**Quoted passage:**
▬▬▬
26/10 Azure Cosmos DB - East US - Mitigated (Tracking ID JKWW-JP8) Impact Statement: Between 00:43 UTC and 06:00 UTC on 26 Oct 2022, customers using Azure Cosmos DB in East US may have experienced issues accessing services. New connections to databases in this region may have resulted in an error or timeout. Existing connections would have remained available to accept new requests, however if those connections were terminated, re-establishing them may have failed.
Preliminary Root Cause: We identified that this issue was caused due to a code regression introduced in a recent deployment, which led to high resource utilization on one of Azure Cosmos DB’s clusters in East US.
Mitigation: We mitigated the issue by re-distributing the load to other healthy Azure Cosmos DB clusters within the region. We will be deploying a permanent hotfix over the next 48 hours.
Next Steps: We will continue to investigate to establish the full root cause and prevent future occurrences. Stay informed about Azure service issues by creating custom service health alerts: https://aka.ms/ash-videos for video tutorials and https://aka.ms/ash-alerts for how-to documentation.
Posted Oct 26, 2022 - 15:31 EDT
The issue seems to have been resolved by Microsoft, we are verifying that all functions have resumed properly their operations.
Posted Oct 26, 2022 - 15:05 EDT
ClearID leverages Microsoft Cosmos DB for some of the services like roles in ClearID. Currently the Cosmos DB instances we are using have issues. Microsoft is actively working on resolving the problem.
Posted Oct 26, 2022 - 14:53 EDT
This incident affected: ClearID (Demo (https://demo.clearid.io), Global (https://portal.clearid.io)).
▬▬▬
**Listed records:**
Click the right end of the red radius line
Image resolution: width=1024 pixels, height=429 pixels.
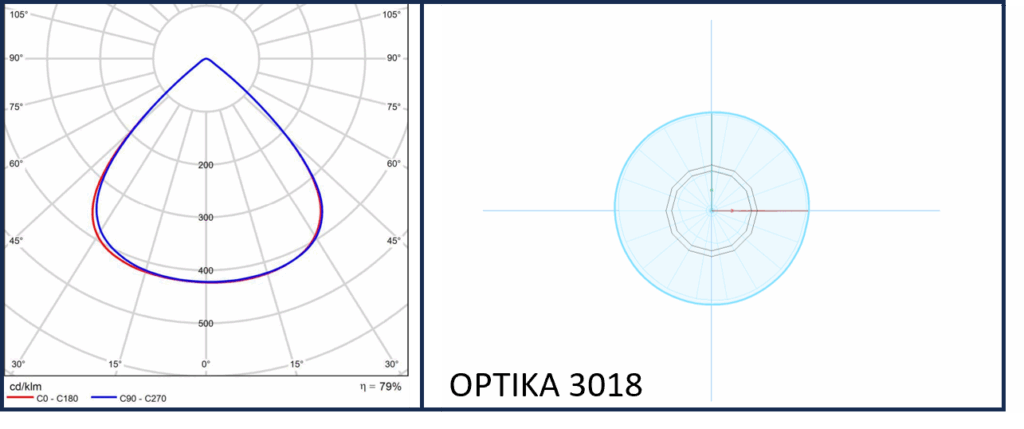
▬▬▬
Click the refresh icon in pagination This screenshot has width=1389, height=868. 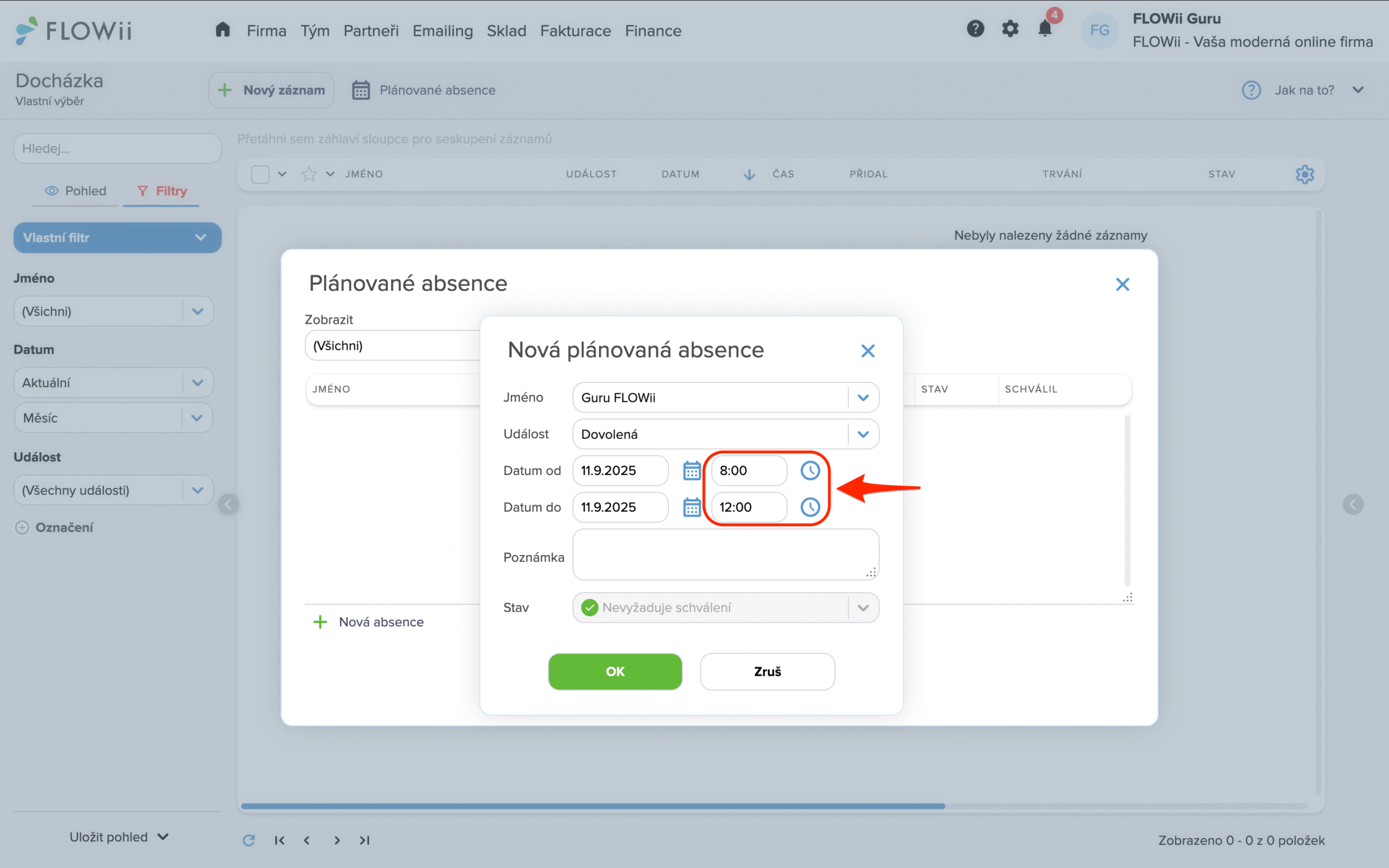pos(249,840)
▬▬▬
**Directives:**
(1) According to the incident status page, how was the issue mitigated?
(2) In the incident status page, print the passage from "Preliminary Root Cause: We" up to and including "for how-to documentation.".
(3) Rewrite the paragraph of the incident status page that begins "26/10 Azure Cosmos DB - East US" as a short bulleted list of its main facts.

**Answers to the exercise:**
(1) The load was redistributed to other healthy Azure Cosmos DB clusters within the East US region.

(2)
Preliminary Root Cause: We identified that this issue was caused due to a code regression introduced in a recent deployment, which led to high resource utilization on one of Azure Cosmos DB’s clusters in East US.
Mitigation: We mitigated the issue by re-distributing the load to other healthy Azure Cosmos DB clusters within the region. We will be deploying a permanent hotfix over the next 48 hours.
Next Steps: We will continue to investigate to establish the full root cause and prevent future occurrences. Stay informed about Azure service issues by creating custom service health alerts: https://aka.ms/ash-videos for video tutorials and https://aka.ms/ash-alerts for how-to documentation.

(3)
- Incident: Azure Cosmos DB in East US, mitigated (Tracking ID JKWW-JP8)
- Time: 00:43 UTC to 06:00 UTC on 26 Oct 2022
- Impact: customers may have had issues accessing services
- New connections to databases in the region may have returned an error or timed out
- Existing connections stayed available for new requests, but if they were terminated, re-establishing them may have failed